What you have here is not a tree, it is a graph. A multimap will help you here.
But any adjacency list or adjacency matrix will give you a good start.
Here is a video on adjacency matrix and list: Youtube on adjacency matrix and list
Hard: What am I doing wrong?
This is really hard to tell. Perhaps you did not model the relationship
in a proper way. It is not that hard, given a good datastructure to start with.
And, as you asked for design patterns (but you probably found out yourself),
the Composite pattern will let you model such an setting with ease.
You have a many-to-many relationship between your owners and your territories (properties).

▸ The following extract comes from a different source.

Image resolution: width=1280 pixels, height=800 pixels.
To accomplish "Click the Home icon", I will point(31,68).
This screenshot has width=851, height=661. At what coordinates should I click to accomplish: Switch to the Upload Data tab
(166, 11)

I'm not sure what language you're working in, but this sort of thing can be easily represented and tracked in a relational database. (You'd probably want a table for each entity, and the relationship would probably require a third "junction" table. If it's necessary to be able to query "back in time", this could have some sort of "time index" column as well.)
If you are working in an object-oriented language, you might create two classes, Territory and Owner, where the Territory class has a property/member/field which is a collection of references/pointers to Owners and the Owner class has a similar collection of Territories. (One of these two collections may need to contain "weak" references depending on the language.)

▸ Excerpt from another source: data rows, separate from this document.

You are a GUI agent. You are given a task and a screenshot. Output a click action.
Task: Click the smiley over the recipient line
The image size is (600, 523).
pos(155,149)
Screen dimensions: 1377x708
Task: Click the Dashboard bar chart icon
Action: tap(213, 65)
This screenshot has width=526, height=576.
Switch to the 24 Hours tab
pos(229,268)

In this case, some difficulty may arise if you want to be able to go back and look at the network state at some particular point earlier in time. (If this is what you need, say so and I (or someone else) can post a solution that works for that.)
I'm not sure what level of simplicity you are striving for, but in neither of these cases is updating the ownership relationships really that "hard". Maybe if you posted some code it might be easier to give you more concrete advice.
Hard to tell without more information regarding the business rules. Though I've plenty of experience designing graphs where each node could potentially have numerous parents.
A common structure is the Directed Acyclic Graph. Essential rules here are that no path through the graph can cycle back onto itself. For example take the path "A/B/C/B", this would not be valid as B repeats twice.
Valid:- "A/B/C", "D/E/C", node C has two parents E and B.
Invalid:- "A/B/C/B", node B repeats in the same path causing a cycle.